Narcissus (from the Greek, Νάρκισσος) was a great hunter in Greek mythology who hailed from the region of Thespiae. He was famous for his great and glamorous beauty. The key that we may discover in looking at the myth of Narcissus is that he disdained all who loved and admired him. I vaguely remember, from a Greek mythology class, a description of the divine punishment that was levied upon Narcissus. He was to spend eternity gazing at his own reflection, so captured by it that he could not drag himself away from such beauty.

What a turn it must be from such self-involvement to a relationship with God!
Whatever one believes of God, one has to sense that the great IT must be the exact opposite of narcissism. No? I find it terribly difficult to define for people that which I believe God is. Yet, when I contemplate such self-involvement and self-love, it seems an easy stride to the opposite of it; and that is other-involvement and love of others; yet not to the abandonment of care and respect for one’s self. Somewhere here, in such thinking, we are moving close to a depiction of God that may be accurate.

I remember a remarkable professor I had in graduate school, drawing the defining triangle on the black board and I have always carried this chalked imagine in my mind.

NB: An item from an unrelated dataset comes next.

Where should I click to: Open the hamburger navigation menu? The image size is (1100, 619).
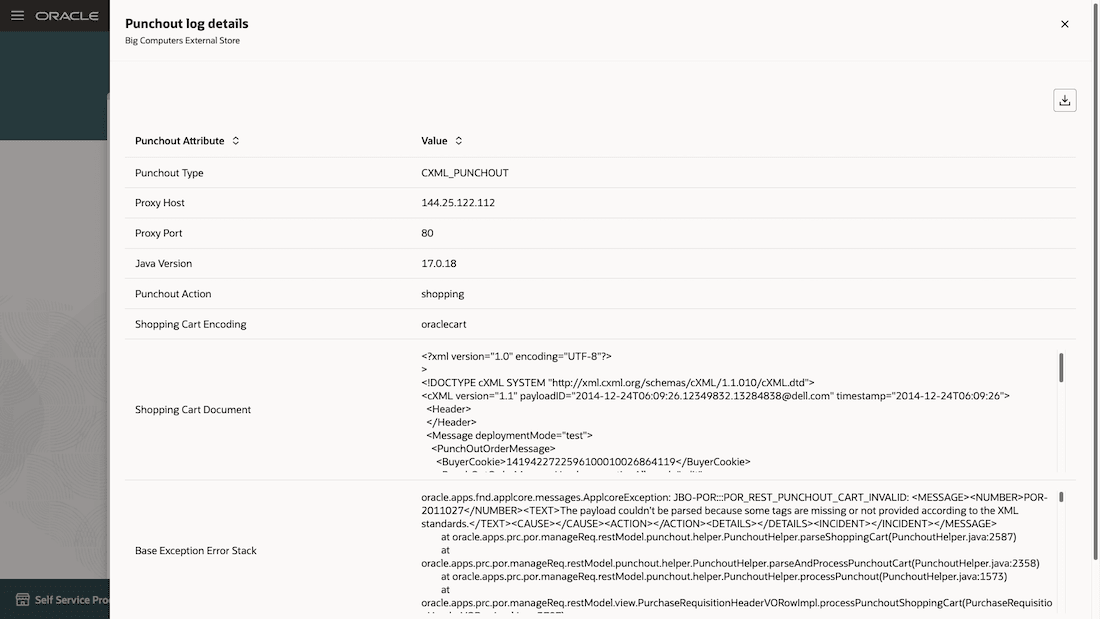[18, 15]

God is not something distant and removed from us. Rather, God is in us or with us. When you understand that, you can truly experience God in a real, relevant and meaningful way. The trick is not to anthropomorphize God. “God is Love,” the epistles try to explain to us. And my diminutive professor drew arrows in all sorts of circling directions and appealed to us to understand that God was to be discovered in the act of loving others as much as we love ourselves and, in so doing, by loving God fully. One can not understand God without such love and respect for both our neighbors (the others in our life) and for our self as part of the great circle of love that leads to God.

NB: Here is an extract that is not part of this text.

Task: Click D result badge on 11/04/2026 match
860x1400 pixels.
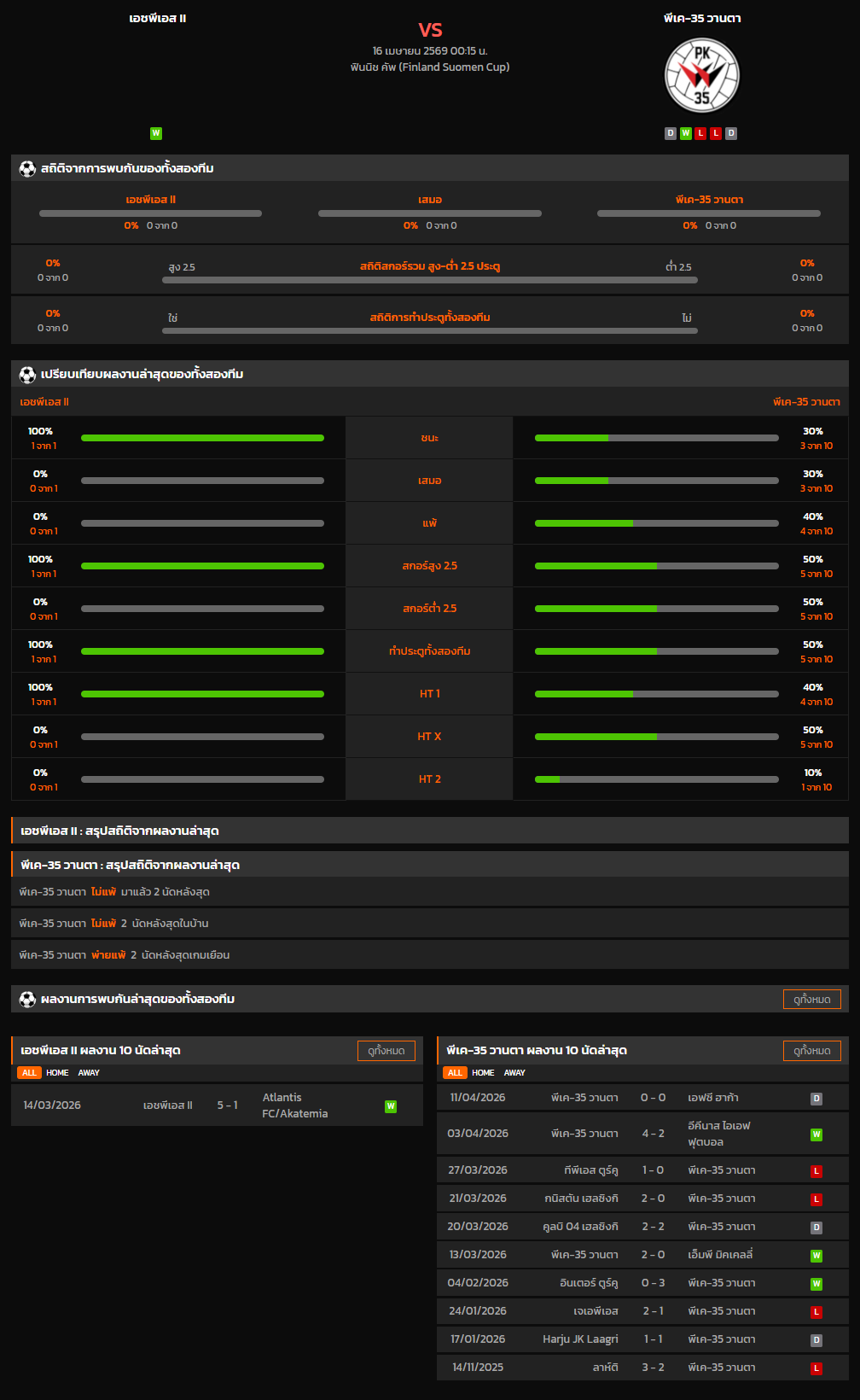Action: click(816, 1099)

Encountering God is earth-shaking! It is reformative and liberating.

One hears from plenty of people who have encountered God. For me, it is not difficult to measure or evaluate that claim. Some time spent with a person who makes such a claim will, to me, reveal the truth of it. How other-centered is the person? Does he have a healthy, rather than consuming, love for himself; and does he sincerely love other people? Such a test I can impose upon those rapscallions who claim to have finally encountered God and been saved by God.

No eternal punishment, it seems to be, would be more cruel and painful, as being condemned for eternity to contemplate only one’s self.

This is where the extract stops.